_EXERCISE BRIEF_: According to the text on organic farming in Iceland, how much artificial fertilizer does Iceland import each year?

_EXTRACTED TEXT_:

However, she emphasized that errors of the past would need to be prevented from reoccurring. Though she didn’t specify which errors, she also voiced her opinion on the aluminum smelting industry in Iceland.
Shiva echoed others in highlighting the importance of Iceland not focusing on a sole industry, and not to “allow greenwash for a dirty industry,” referring to the aluminum industry’s use of green energy in Iceland.
While in Iceland, Shiva met with local politicians, scientists, academics and farmers. During her speech in Háskólabíó in Reykjavík on Monday, she also spoke about the possibility of an organic and GMO (genetically modified organisms) free Iceland and that Iceland could set an example for Northern Europe.
But is Iceland on the right path to fulfilling these aims?
Earlier this year, Oddný Anna Björnsdóttir of the Green April campaign explained that it was a mistake to assume Icelandic agriculture was without its faults.
“Icelanders have fallen into the same trap with agriculture as they did with many other environmental issues in the past: the assumption that a small nation of people living in a large and unpolluted country automatically means that serious environmental/agricultural problems do not exist in Iceland,” she argued.
And this is something that I’ve thought a lot about. I’ve often heard people speak about the purity of the food in Iceland and wondered how much truth there is to this statement.
I am yet to visit a farm (organic or otherwise) in Iceland so I can’t say I’ve seen agricultural production in the country first hand.
I have interviewed vegetable growers about their cultivation methods, though, and been told that they don’t use pesticides, and while not certified claim that they are “almost organic.”
But, according to Bíóbú, an Icelandic company specializing in organic dairy products, Iceland imports 60,000 tons of artificial fertilizer each year.
Although, even at their worst, conditions are unlikely to resemble the type and scale of industrial farming in the United States highlighted in documentaries like Food Inc., it seems there is still a lot of room for improvement.
With only 0.9 percent of farmers in Iceland practicing organic farming, many more would need to convert to a more chemical-free and sustainable way of agriculture if the country is to become the “Organic Iceland” Shiva proposed.

_GIVEN DATA_:
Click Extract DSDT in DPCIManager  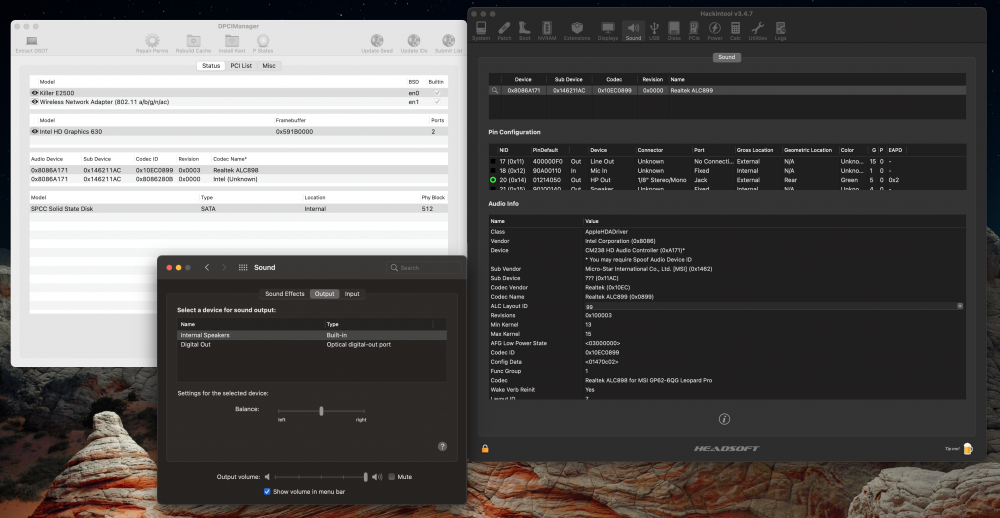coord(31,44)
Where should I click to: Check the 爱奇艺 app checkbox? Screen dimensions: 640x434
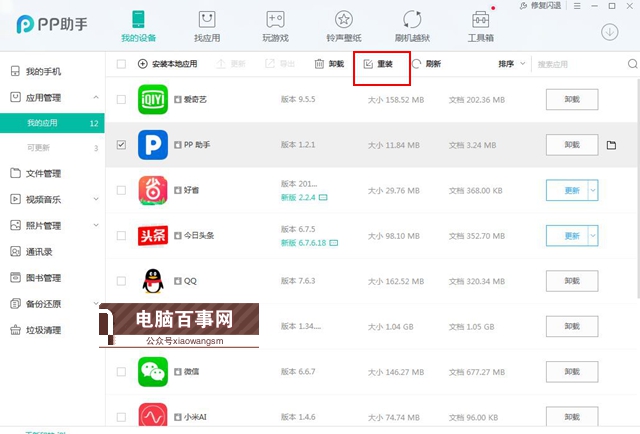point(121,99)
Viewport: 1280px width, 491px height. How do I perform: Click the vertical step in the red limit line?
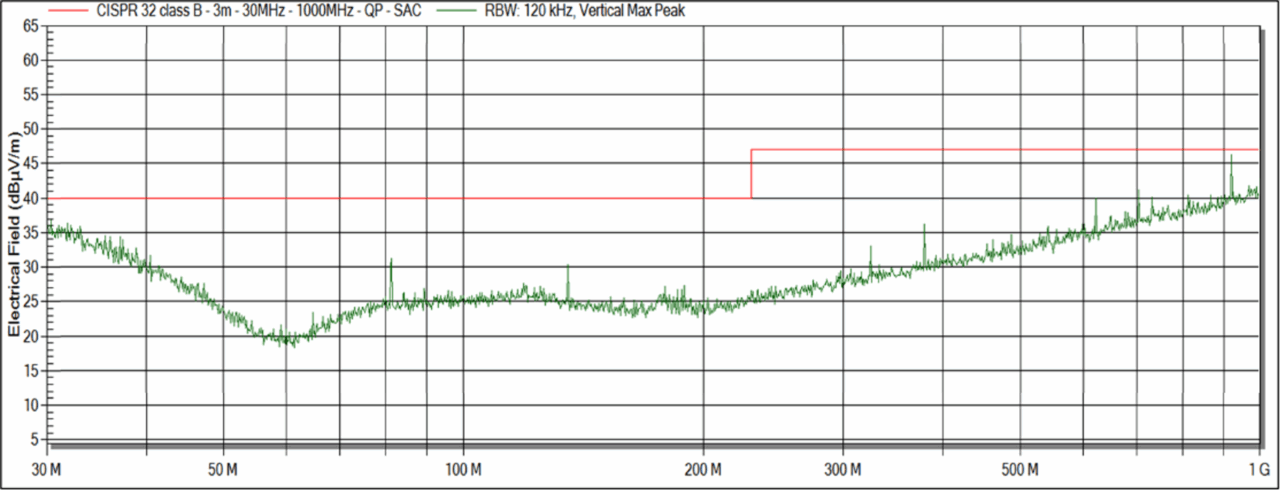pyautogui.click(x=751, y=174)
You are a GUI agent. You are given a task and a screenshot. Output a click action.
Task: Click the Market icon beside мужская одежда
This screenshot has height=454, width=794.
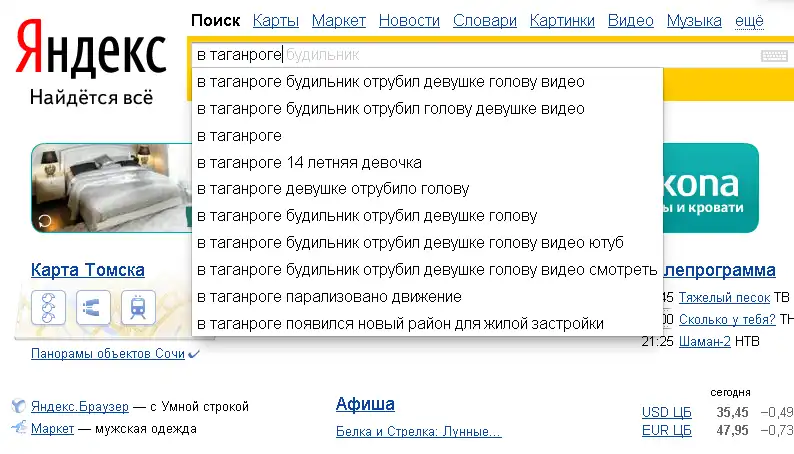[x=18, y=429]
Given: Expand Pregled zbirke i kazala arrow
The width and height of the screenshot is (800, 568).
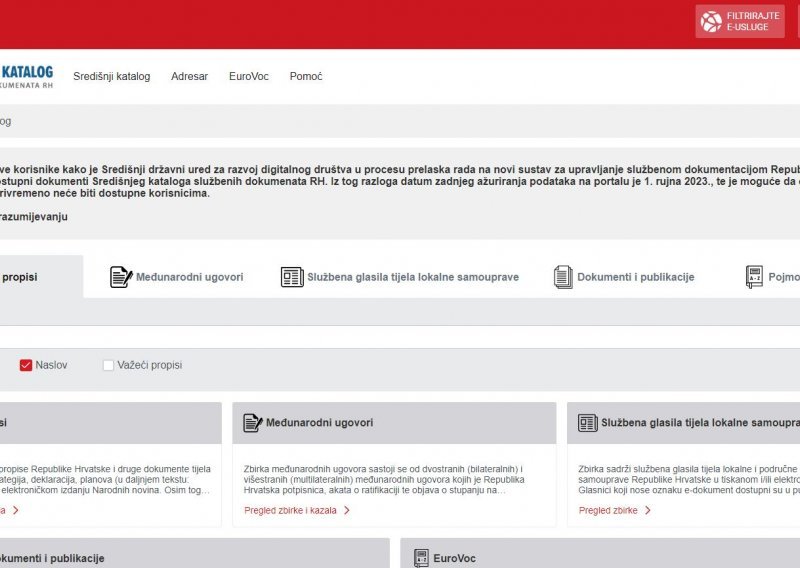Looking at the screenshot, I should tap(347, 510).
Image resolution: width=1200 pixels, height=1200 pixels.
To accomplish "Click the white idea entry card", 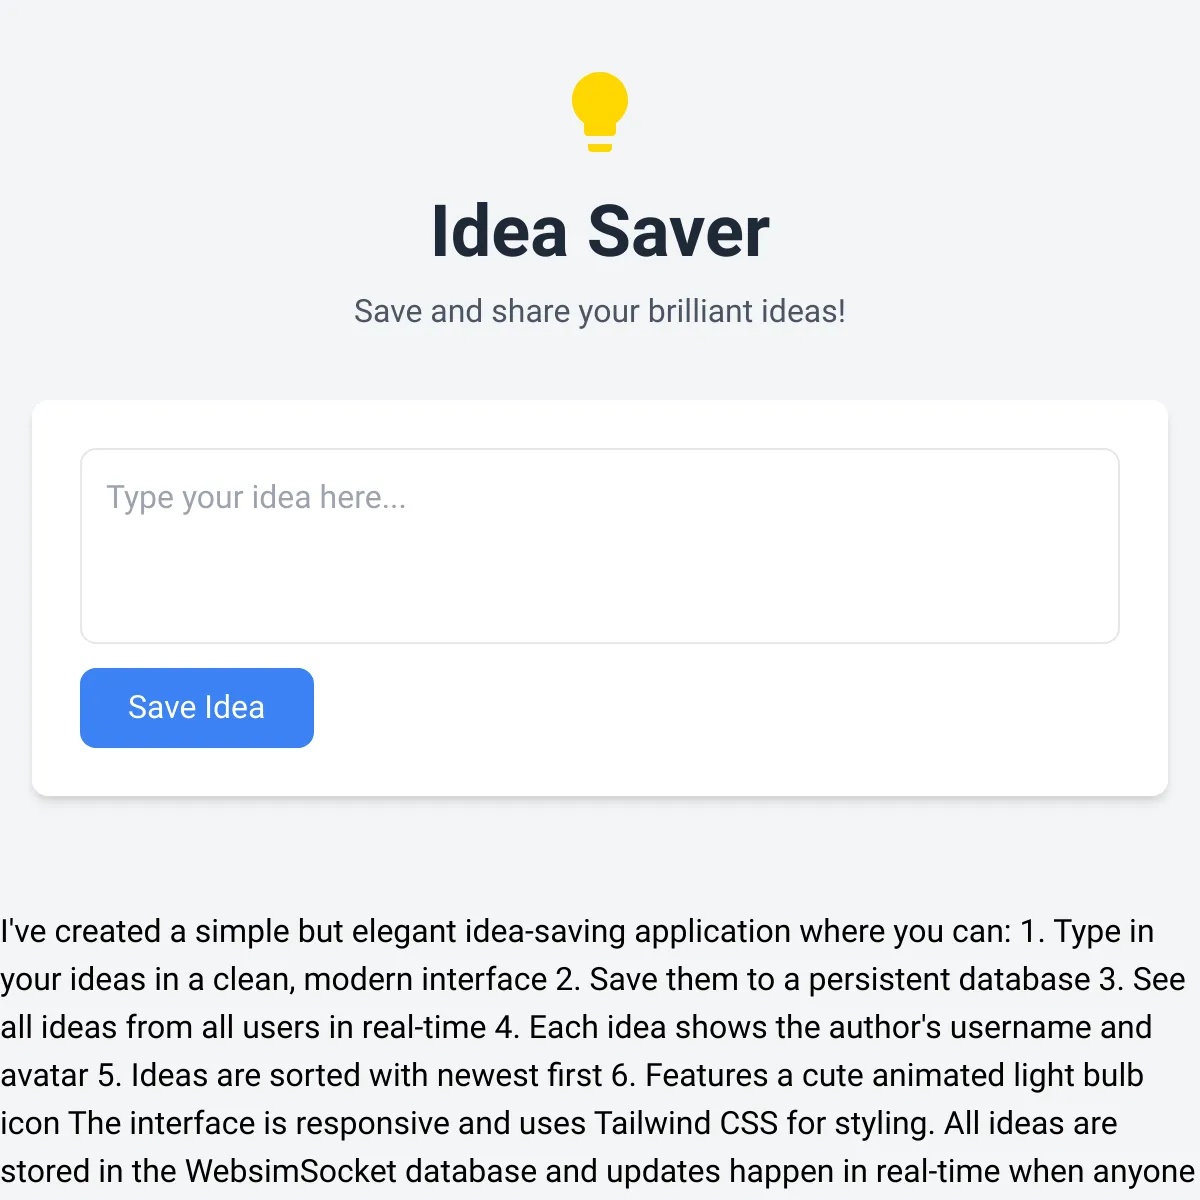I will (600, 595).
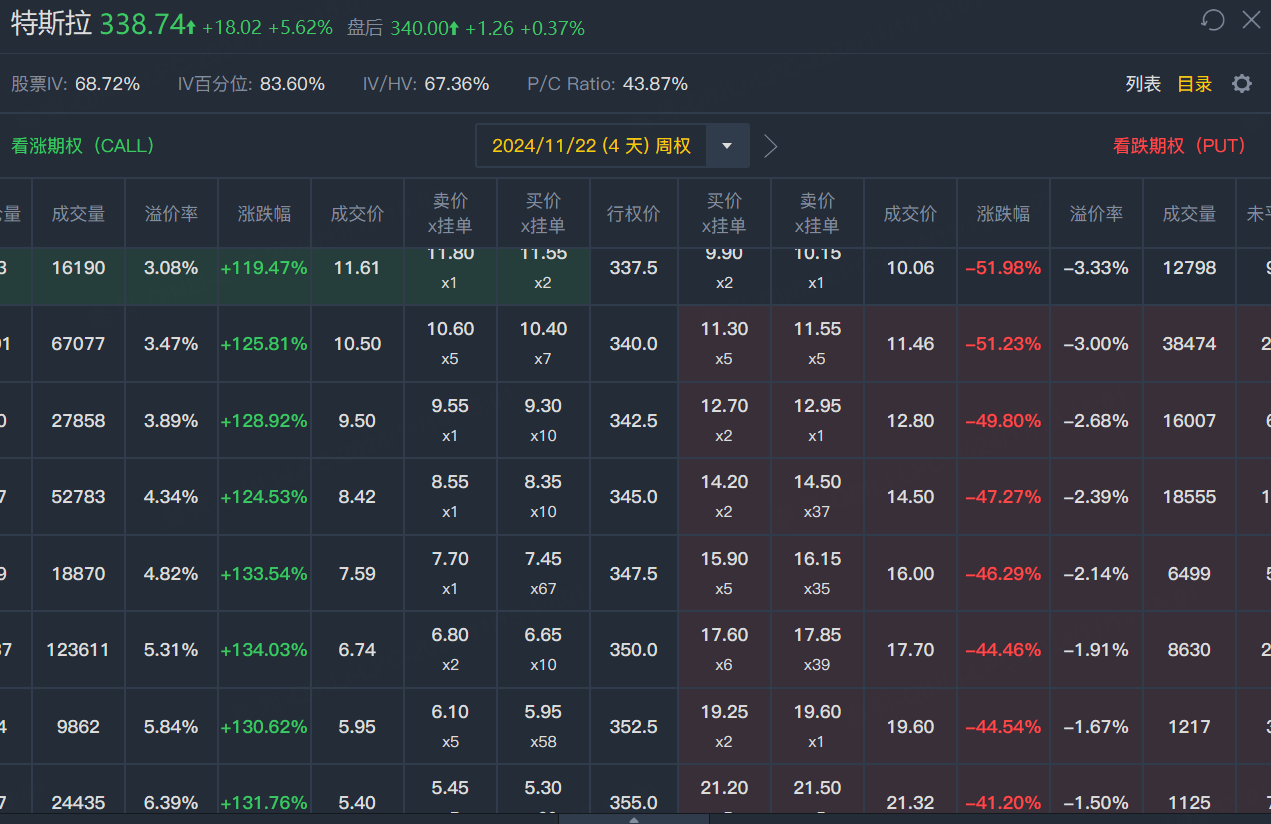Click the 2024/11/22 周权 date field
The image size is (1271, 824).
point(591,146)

_RESPONSE BOX_: 60,000 tons